Disaster. The word sends chills down the spine, but what exactly is it? Disasters come in all shapes and sizes but I would suggest that for most DBAs a succinct definition is "the loss of infrastructure or data that disables an IT system".
Because of Murphy's Law, it is impossible to plan for every possible system disaster you could encounter as a DBA. For example, I have never written a recovery plan that would be used in the event of a zombie attack on the data center. The odds are long, but yet, someday it could happen! (They say in the Multiverse, it already has!!). Because we cannot plan for all possible outcomes, recovery plans must be first and foremost: flexible.
During some recent business continuity exercises, I developed some level of acumen around developing technical recovery plans. While I can't provide all the answers for you, below is a list of key concepts that should probably be addressed in any recovery plan worth its salt. You may even be able to survive the zombie plague if you play your cards right.
The first thing to determine is the scope of the recovery plan. Are you writing one plan per application and involving the application's support team (expensive, but accurate) or are you writing a general plan for the loss of a SQL Instance or server (cheaper, but does not contain all the information needed to recover individual applications). I always err on the side of caution and would make the personal recommendation that you scope your recovery plan to 1 application per plan and generate several plans.
Define Acceptable Data Loss
One of the primary concerns of database administrators is recovering databases from backup.
You need to confirm with the business exactly how much data loss is acceptable. Come to an agreement and have every stakeholder sign off on the terms. To successfully recovery, you need to ensure that your database recovery model supports the terms and that you are doing whatever it takes to meet those terms 100% of the time. This might include adding monitoring for backups and monitoring that backups have gone to tape (if you backup to disk first). It might also include monitoring that log backups are happening every X minutes. The simplest way to think about it is to find out what the business needs, then do whatever it takes to guarantee you will meet or exceeded their needs.
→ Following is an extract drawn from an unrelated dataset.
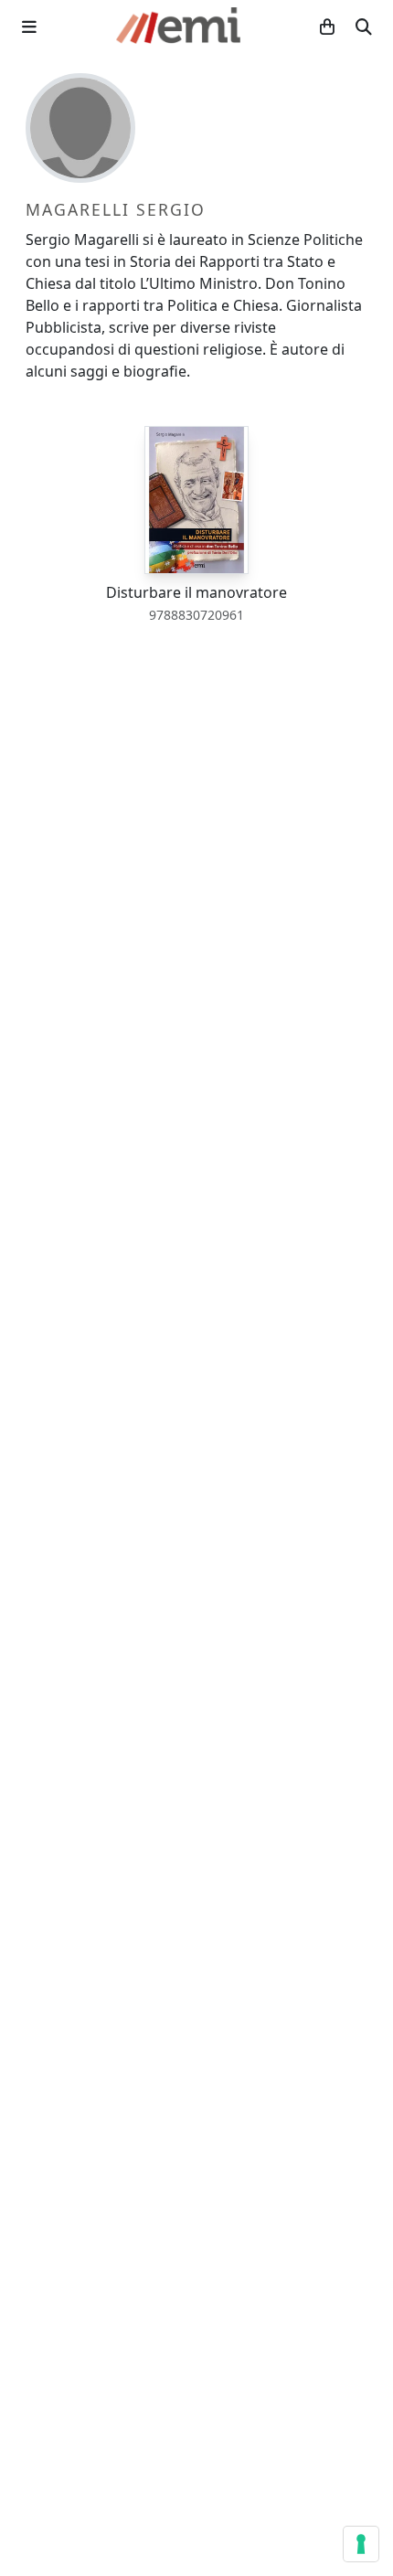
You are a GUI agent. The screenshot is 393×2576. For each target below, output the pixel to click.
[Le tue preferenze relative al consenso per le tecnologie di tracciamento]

Define Acceptable Loss of Availability
This task is very similar to defining acceptable data loss. You need to determine how long an application can be down so that you can build the infrastructure and monitoring to support those requirements. This will probably already be in place, but document the details in your recovery plan and have the business stakeholders sign off on it. The Internet is teeming with articles on designing high availability solutions for SQL Server, but you must still ensure that whatever route you take can (and will) be tested periodically to make sure it really works.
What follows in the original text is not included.